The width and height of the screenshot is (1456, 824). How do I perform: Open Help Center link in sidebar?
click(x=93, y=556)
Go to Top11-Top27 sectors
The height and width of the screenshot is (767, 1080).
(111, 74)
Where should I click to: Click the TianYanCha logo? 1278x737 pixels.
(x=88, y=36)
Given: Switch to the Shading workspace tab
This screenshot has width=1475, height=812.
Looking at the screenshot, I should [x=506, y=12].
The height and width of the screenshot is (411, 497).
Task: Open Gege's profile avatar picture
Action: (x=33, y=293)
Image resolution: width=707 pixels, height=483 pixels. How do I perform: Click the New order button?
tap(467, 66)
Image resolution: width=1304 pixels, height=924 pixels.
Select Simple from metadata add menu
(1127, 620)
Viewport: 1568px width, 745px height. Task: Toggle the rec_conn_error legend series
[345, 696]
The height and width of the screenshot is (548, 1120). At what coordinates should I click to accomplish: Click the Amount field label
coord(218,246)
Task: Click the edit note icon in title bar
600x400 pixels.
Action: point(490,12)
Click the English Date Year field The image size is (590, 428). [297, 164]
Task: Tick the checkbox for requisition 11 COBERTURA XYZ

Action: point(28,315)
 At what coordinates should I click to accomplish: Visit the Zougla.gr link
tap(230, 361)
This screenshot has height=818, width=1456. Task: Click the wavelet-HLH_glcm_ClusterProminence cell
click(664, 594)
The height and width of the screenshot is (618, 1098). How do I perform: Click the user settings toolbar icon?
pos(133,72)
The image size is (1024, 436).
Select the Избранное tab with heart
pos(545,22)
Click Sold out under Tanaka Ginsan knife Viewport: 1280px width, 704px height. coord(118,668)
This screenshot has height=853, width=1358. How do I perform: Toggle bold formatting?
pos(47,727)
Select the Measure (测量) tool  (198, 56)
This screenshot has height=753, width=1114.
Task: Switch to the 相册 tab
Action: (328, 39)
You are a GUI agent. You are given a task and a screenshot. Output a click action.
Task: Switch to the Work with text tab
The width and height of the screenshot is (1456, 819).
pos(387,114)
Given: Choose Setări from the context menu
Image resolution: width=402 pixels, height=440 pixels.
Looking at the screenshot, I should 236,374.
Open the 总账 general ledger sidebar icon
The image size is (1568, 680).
###
#### [What to do]
Copy each line from the entries above that has the word "size" in it.

#### [Solution]
Click the English Date Year field The image size is (590, 428). [297, 164]
The image size is (1024, 436).
The image size is (1568, 680).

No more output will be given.